-- Requirement --
Copy the records from the start through the line with "I will pos(26,33).", substituting "interface agent" for "GUI agent" and leaving everything else unchanged.
## begin
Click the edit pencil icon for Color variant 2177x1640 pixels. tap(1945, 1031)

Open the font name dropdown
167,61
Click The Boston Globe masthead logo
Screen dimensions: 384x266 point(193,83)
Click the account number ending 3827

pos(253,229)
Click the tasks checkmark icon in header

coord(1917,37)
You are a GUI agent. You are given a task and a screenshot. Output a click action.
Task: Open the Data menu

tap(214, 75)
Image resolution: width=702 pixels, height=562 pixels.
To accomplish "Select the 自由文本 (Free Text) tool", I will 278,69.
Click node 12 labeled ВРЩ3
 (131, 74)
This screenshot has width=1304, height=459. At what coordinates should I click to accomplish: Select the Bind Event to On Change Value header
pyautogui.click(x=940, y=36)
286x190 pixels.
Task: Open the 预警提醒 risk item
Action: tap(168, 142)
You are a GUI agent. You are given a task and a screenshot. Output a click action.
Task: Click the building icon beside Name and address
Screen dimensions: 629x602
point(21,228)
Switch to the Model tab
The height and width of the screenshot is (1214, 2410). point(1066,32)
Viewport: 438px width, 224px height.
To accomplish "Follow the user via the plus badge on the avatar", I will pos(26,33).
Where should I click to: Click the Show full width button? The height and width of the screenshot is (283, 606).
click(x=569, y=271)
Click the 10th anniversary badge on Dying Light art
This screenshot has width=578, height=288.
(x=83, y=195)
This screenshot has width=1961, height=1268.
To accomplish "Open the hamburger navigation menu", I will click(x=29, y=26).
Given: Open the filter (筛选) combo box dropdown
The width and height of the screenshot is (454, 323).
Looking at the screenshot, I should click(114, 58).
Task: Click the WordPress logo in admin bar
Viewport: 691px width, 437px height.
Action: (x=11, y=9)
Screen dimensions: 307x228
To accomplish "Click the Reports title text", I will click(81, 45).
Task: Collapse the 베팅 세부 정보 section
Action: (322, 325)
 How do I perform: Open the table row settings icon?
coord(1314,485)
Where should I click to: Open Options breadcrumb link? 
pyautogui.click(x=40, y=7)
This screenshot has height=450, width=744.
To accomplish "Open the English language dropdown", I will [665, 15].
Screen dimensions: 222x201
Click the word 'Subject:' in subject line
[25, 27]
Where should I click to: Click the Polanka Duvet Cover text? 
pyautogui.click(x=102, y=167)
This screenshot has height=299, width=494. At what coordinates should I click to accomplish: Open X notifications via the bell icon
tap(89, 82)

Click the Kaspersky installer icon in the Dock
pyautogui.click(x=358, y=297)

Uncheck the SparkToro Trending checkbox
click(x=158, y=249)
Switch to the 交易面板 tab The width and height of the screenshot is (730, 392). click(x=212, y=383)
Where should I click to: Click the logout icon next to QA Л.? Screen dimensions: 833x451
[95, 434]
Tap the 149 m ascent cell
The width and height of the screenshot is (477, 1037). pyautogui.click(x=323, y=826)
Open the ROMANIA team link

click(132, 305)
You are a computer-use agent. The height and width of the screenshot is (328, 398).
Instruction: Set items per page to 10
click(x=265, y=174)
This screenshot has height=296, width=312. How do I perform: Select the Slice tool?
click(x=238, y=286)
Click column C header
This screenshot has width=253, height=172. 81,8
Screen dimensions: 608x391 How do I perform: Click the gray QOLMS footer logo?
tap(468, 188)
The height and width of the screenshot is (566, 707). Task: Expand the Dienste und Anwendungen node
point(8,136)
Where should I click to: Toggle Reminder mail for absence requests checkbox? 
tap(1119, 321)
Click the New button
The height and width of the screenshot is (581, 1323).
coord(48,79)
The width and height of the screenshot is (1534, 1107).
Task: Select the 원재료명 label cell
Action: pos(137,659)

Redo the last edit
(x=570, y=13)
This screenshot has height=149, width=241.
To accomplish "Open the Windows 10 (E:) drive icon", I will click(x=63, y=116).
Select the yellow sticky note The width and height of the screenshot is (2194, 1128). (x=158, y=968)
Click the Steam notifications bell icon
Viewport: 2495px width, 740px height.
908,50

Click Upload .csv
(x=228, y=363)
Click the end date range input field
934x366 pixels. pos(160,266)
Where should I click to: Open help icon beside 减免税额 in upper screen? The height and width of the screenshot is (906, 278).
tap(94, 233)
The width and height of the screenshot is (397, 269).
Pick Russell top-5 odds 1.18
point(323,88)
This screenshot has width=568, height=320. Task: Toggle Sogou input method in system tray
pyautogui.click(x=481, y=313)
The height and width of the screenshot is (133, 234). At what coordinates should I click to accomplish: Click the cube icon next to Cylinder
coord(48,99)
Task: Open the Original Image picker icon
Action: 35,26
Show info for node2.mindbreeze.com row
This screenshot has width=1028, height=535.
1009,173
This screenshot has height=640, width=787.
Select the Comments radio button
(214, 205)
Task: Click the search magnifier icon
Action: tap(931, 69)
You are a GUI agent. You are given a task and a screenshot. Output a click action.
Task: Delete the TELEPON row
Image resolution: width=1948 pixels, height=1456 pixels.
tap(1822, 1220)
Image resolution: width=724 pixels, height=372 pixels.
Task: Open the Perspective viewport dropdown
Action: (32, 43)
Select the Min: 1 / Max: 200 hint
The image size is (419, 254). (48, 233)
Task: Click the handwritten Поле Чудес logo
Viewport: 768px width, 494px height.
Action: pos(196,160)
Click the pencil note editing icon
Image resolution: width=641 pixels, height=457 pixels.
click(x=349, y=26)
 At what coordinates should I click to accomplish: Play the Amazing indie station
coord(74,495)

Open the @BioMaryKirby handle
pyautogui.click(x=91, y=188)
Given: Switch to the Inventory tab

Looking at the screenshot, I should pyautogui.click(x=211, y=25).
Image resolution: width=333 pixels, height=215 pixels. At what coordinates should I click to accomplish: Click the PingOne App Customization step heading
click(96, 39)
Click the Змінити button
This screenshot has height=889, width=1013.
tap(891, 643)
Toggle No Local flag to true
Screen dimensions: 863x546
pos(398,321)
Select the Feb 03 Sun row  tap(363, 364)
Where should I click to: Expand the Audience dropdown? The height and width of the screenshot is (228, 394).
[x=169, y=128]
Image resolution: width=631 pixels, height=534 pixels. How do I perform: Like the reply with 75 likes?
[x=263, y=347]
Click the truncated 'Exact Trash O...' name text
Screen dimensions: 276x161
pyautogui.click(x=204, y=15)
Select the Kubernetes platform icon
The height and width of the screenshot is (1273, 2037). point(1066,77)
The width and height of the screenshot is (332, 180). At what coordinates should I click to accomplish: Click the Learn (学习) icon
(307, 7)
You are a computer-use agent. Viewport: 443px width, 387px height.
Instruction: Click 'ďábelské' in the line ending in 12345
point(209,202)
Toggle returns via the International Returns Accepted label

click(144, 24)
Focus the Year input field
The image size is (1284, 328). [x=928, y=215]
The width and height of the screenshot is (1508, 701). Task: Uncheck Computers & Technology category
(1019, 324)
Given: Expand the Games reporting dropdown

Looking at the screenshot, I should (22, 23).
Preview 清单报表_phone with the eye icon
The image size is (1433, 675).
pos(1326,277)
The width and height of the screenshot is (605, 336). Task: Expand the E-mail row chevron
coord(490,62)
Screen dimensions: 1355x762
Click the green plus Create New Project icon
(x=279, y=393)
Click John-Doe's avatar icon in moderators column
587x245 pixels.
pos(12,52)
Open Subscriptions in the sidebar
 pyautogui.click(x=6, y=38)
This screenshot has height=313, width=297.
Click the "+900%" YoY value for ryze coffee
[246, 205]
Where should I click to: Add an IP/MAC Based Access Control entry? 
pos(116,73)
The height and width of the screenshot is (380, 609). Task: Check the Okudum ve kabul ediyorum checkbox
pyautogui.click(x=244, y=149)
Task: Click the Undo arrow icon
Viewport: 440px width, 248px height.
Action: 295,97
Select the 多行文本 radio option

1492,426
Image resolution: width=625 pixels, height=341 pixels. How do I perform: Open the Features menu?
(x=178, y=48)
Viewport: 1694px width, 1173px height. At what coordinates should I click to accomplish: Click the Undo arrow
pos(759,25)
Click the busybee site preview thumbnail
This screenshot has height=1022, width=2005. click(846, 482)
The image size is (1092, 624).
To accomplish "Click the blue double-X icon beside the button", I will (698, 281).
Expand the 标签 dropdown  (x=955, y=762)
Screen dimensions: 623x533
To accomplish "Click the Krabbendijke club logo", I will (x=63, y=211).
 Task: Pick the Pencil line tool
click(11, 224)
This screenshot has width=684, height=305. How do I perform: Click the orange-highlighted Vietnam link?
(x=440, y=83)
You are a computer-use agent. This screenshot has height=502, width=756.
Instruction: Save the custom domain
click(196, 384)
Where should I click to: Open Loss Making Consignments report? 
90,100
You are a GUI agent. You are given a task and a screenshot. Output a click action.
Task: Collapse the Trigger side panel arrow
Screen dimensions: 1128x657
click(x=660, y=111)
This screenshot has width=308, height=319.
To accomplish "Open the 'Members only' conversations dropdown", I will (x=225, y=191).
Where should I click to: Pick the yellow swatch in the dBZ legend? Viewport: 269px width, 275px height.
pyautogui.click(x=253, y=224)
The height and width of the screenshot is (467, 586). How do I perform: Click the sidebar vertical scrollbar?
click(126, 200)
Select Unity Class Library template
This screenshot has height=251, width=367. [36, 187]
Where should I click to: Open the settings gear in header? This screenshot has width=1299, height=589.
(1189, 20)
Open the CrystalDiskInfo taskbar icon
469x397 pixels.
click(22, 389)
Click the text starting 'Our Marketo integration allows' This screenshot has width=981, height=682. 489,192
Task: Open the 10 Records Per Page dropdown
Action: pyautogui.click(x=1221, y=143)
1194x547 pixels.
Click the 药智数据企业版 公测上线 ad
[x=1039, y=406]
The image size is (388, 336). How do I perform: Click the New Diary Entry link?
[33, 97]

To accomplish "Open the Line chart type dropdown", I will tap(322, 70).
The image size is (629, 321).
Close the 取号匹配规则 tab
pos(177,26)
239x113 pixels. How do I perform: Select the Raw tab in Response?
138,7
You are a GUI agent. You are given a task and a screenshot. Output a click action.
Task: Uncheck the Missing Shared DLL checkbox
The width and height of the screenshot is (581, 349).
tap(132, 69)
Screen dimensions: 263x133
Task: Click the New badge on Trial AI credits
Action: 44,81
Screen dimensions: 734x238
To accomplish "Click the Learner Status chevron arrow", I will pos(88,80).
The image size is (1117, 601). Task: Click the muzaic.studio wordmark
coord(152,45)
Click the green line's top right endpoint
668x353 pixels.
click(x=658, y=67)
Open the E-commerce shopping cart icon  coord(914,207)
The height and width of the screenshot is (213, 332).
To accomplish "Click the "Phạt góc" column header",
## end
-- Exercise output --
Click the edit pencil icon for Color variant 2177x1640 pixels. tap(1945, 1031)

Open the font name dropdown
167,61
Click The Boston Globe masthead logo
Screen dimensions: 384x266 point(193,83)
Click the account number ending 3827

pos(253,229)
Click the tasks checkmark icon in header

coord(1917,37)
You are a interface agent. You are given a task and a screenshot. Output a click action.
Task: Open the Data menu

tap(214, 75)
Image resolution: width=702 pixels, height=562 pixels.
To accomplish "Select the 自由文本 (Free Text) tool", I will 278,69.
Click node 12 labeled ВРЩ3
 (131, 74)
This screenshot has width=1304, height=459. At what coordinates should I click to accomplish: Select the Bind Event to On Change Value header
pyautogui.click(x=940, y=36)
286x190 pixels.
Task: Open the 预警提醒 risk item
Action: tap(168, 142)
You are a interface agent. You are given a task and a screenshot. Output a click action.
Task: Click the building icon beside Name and address
Screen dimensions: 629x602
point(21,228)
Switch to the Model tab
The height and width of the screenshot is (1214, 2410). point(1066,32)
Viewport: 438px width, 224px height.
To accomplish "Follow the user via the plus badge on the avatar", I will pos(26,33).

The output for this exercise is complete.